Kerstin Leesch führte seit 2015 die Greenpeace Media GmbH, die als Tochterunternehmen der NGO nicht nur das "Greenpeace Magazin" herausgibt, sondern unter anderem auch das Greenpeace Warenhaus betreibt. Sie geht nun von Bord. Grund für die "einvernehmliche Trennung", so das Unternehmen, sind "unterschiedliche Auffassungen über die zukünftige Ausrichtung von Greenpeace Media", heißt es in Hamburg.

Nun übernimmt Michael Pauli die Geschäftsführung - "vorläufig", wie es bei Greenpeace weiter heißt. Er ist seit 2009 Bereichsleiter Kommunikation bei Greenpeace Deutschland. Pauli verfügt über fast 30 Jahre Berufserfahrung. So hat er in leitenden Funktionen und als Journalist für Verlage und TV-Sender gearbeitet.

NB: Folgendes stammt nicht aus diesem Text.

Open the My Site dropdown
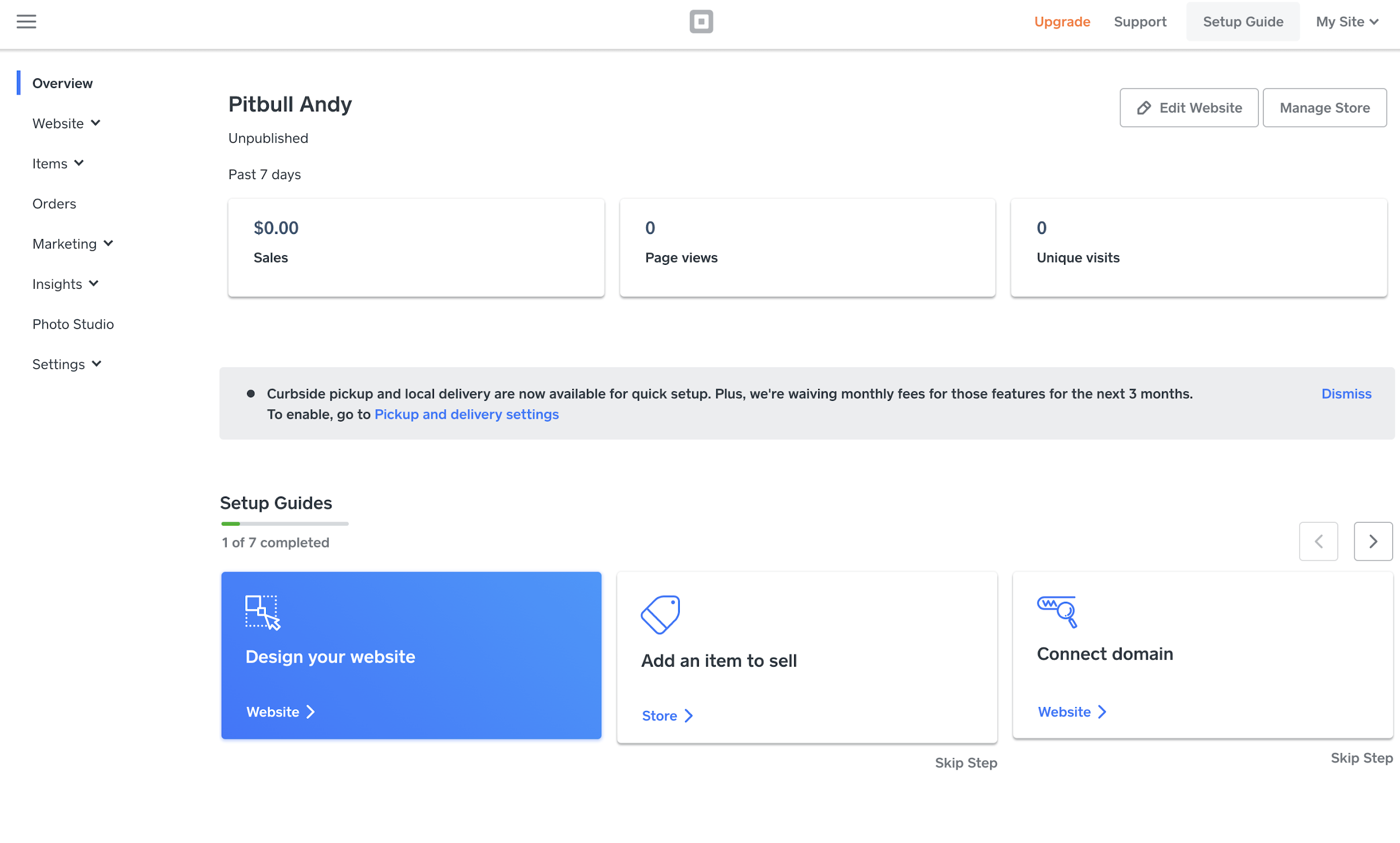 pyautogui.click(x=1347, y=22)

Der 54-Jährige studierte einst Politische Wissenschaften und volontierte beim Radio. Erste Berufsstationen waren unter anderem "Bild" in München, später kamen TV-Einsätze etwa als stellvertretender Chefredakteur von "stern TV" und als Executive Producer für "Axel Springer TV" hinzu.

Kurt Stukenberg, bislang "Greenpeace Magazin"-Chefredakteur, ist ebenfalls nicht mehr im Amt. Er soll einem "taz"-Bericht von Anne Fromm zufolge gekündigt haben. Die "taz"-Medienjournalistin schreibt auch, dass man in der Redaktion nun um die bislang offenbar relativ ungestörte Unabhängigkeit des Magazins fürchtet.

Hintergrund: Das "Greenpeace Magazin" erscheint in einer Auflage von rund 90.000 Exemplaren - zweimonatlich. Im vergangenen Herbst und Sommer hatte Kurt Stukenberg den Titel auf einen monothematischen Stil mit ausgewählten Schwerpunktthemen umgestellt. Im "kressköpfe"-Interview hatte er sein Vorgehen damals erklärt.